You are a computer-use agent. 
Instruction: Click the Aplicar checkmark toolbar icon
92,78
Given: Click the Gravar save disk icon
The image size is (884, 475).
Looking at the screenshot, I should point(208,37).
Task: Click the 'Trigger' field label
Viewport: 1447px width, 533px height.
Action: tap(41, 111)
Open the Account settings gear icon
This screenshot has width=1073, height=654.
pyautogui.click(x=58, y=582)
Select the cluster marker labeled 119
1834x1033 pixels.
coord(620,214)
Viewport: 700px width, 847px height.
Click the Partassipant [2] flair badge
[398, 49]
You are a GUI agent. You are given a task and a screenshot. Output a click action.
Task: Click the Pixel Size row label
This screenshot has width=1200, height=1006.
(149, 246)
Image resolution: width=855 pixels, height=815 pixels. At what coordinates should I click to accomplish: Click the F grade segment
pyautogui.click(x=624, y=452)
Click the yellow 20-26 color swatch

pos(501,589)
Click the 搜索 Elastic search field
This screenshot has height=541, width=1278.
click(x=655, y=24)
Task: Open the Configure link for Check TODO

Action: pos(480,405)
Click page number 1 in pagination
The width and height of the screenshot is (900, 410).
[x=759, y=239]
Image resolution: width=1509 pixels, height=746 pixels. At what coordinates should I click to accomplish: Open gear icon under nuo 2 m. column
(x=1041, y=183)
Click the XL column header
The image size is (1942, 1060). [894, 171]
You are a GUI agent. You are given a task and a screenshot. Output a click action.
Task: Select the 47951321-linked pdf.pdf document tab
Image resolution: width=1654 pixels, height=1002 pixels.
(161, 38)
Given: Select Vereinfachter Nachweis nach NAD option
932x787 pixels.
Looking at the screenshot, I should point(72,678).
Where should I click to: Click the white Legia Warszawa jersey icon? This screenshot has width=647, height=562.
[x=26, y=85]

------------------------------------------------------------

## Prompt
Transcribe the listing in full, line by line.

## Written reply
You are a computer-use agent. 
Instruction: Click the Aplicar checkmark toolbar icon
92,78
Given: Click the Gravar save disk icon
The image size is (884, 475).
Looking at the screenshot, I should point(208,37).
Task: Click the 'Trigger' field label
Viewport: 1447px width, 533px height.
Action: tap(41, 111)
Open the Account settings gear icon
This screenshot has width=1073, height=654.
pyautogui.click(x=58, y=582)
Select the cluster marker labeled 119
1834x1033 pixels.
coord(620,214)
Viewport: 700px width, 847px height.
Click the Partassipant [2] flair badge
[398, 49]
You are a GUI agent. You are given a task and a screenshot. Output a click action.
Task: Click the Pixel Size row label
This screenshot has width=1200, height=1006.
(149, 246)
Image resolution: width=855 pixels, height=815 pixels. At what coordinates should I click to accomplish: Click the F grade segment
pyautogui.click(x=624, y=452)
Click the yellow 20-26 color swatch

pos(501,589)
Click the 搜索 Elastic search field
This screenshot has height=541, width=1278.
click(x=655, y=24)
Task: Open the Configure link for Check TODO

Action: pos(480,405)
Click page number 1 in pagination
The width and height of the screenshot is (900, 410).
[x=759, y=239]
Image resolution: width=1509 pixels, height=746 pixels. At what coordinates should I click to accomplish: Open gear icon under nuo 2 m. column
(x=1041, y=183)
Click the XL column header
The image size is (1942, 1060). [894, 171]
You are a GUI agent. You are given a task and a screenshot. Output a click action.
Task: Select the 47951321-linked pdf.pdf document tab
Image resolution: width=1654 pixels, height=1002 pixels.
(161, 38)
Given: Select Vereinfachter Nachweis nach NAD option
932x787 pixels.
Looking at the screenshot, I should point(72,678).
Where should I click to: Click the white Legia Warszawa jersey icon? This screenshot has width=647, height=562.
[x=26, y=85]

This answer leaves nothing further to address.